I found 2 possible solutions:
More general one: have the uifigure "CloseRequestFcn" save to mat file any output you want. Then you can wait for UI to close (when calling from function, use "waitfor"), and load this file. Pros: Easy to do, keep all of App Designer abilities. Saving any hard collected user input in not necessarily a bad idea. Cons: This is somewhat "poofing" variables into existence, similar to the option @Mario Malic did not recommend above. Also great way to save unneeded files (especially if you will save this output later, after more analysis). May be slow.
Less general: save wanted outputs as properties, then make sure your app object "live" after the uifigure was closed. However I found out that something in matlab.apps.AppBase class make sure the app object is deleted when its associated uifigure is closed, and I haven’t found simple workaround for that.
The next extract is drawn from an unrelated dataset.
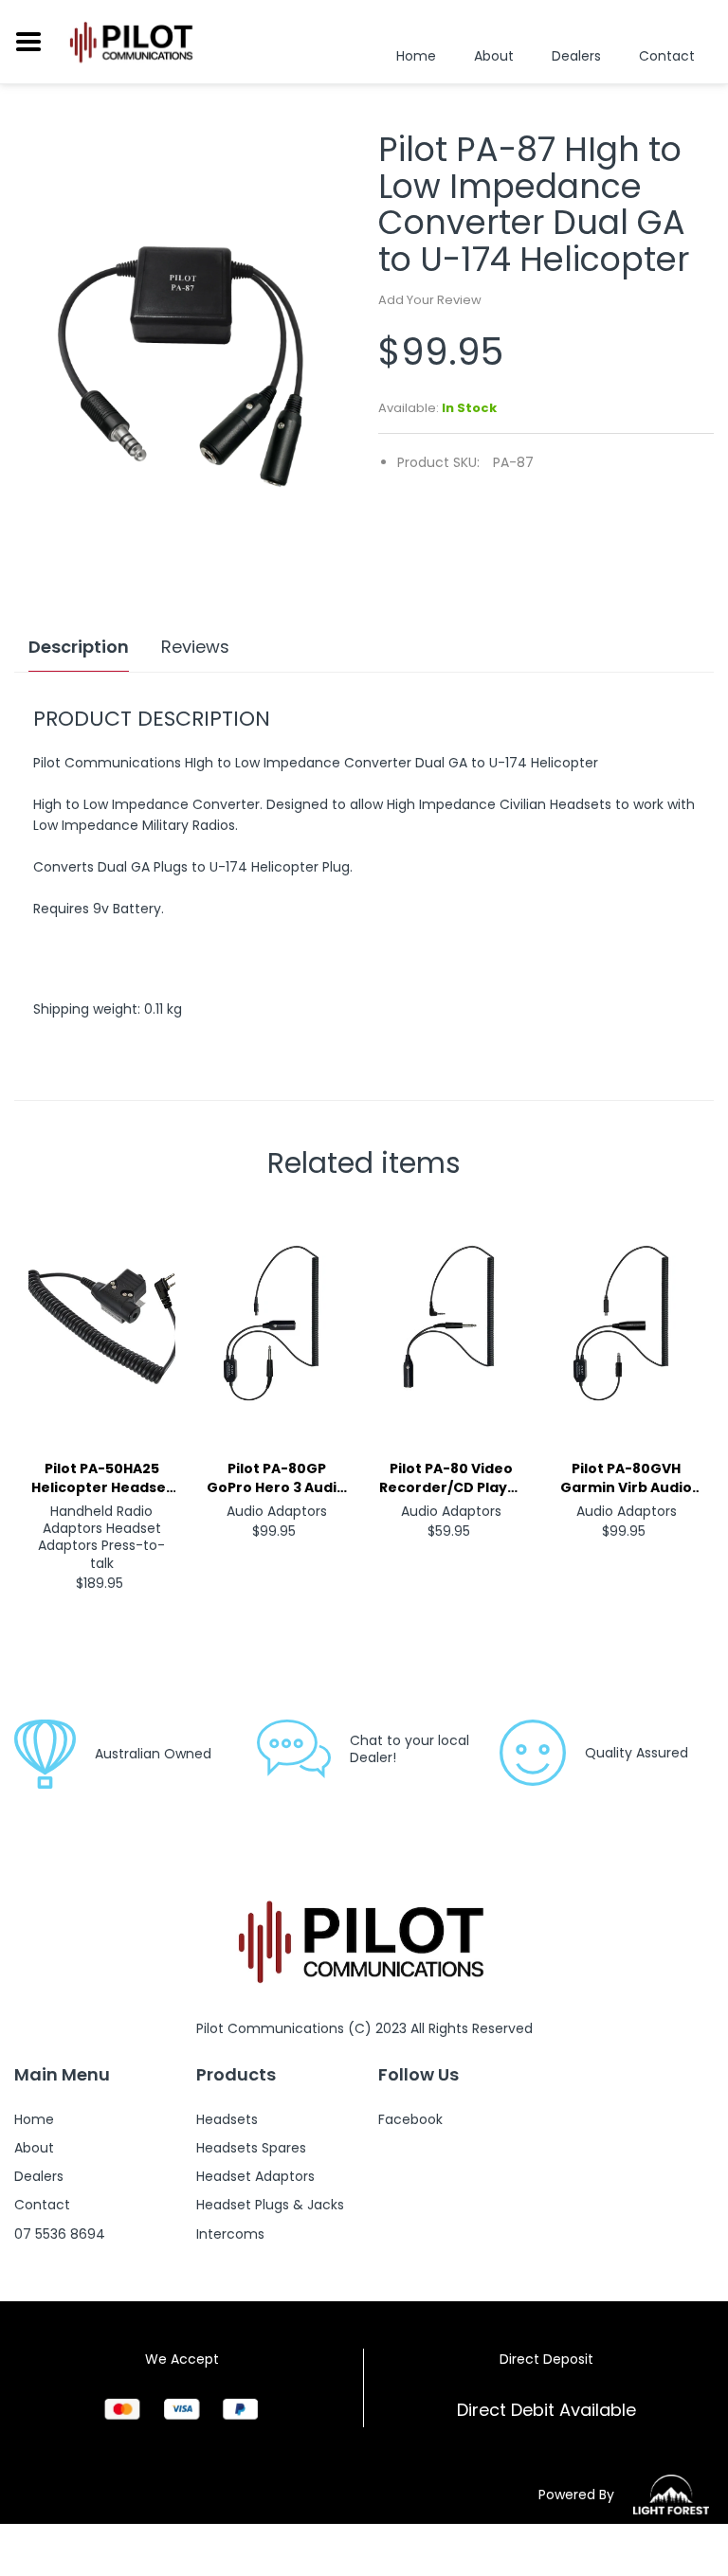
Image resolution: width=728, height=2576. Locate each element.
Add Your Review (430, 300)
So I exported my app to .m file (one of the options under "save"), and changed it to be a "handle" class -
classdef my_UI < handle
inside the app Constructor remove the "registerApp", switch the function "runStartupFcn" with a simple call to your "startupFcn".In the createComponents function, any component callback switch from:
createCallbackFcn(app, @myCallBack, true);
To:
@(~,evt) myCallBack(app,evt)
More changes might be needed in case your app use more App Designer abilities that I'm not familiar with.
Pros: now your app is an object with graphic fields instead of being dependent on the figure (Why this dependency is needed anyway?). No need to save any variable - it is all in the class, no variable was "poofed" into later code. Cons: for more complex app may take a little longer (not very time consuming in any case I think). You may lose some of App Designer due to this change (I am not familiar with App Designer enough to say).
I think all in all, the first option in better, even if the secound is more "nice looking".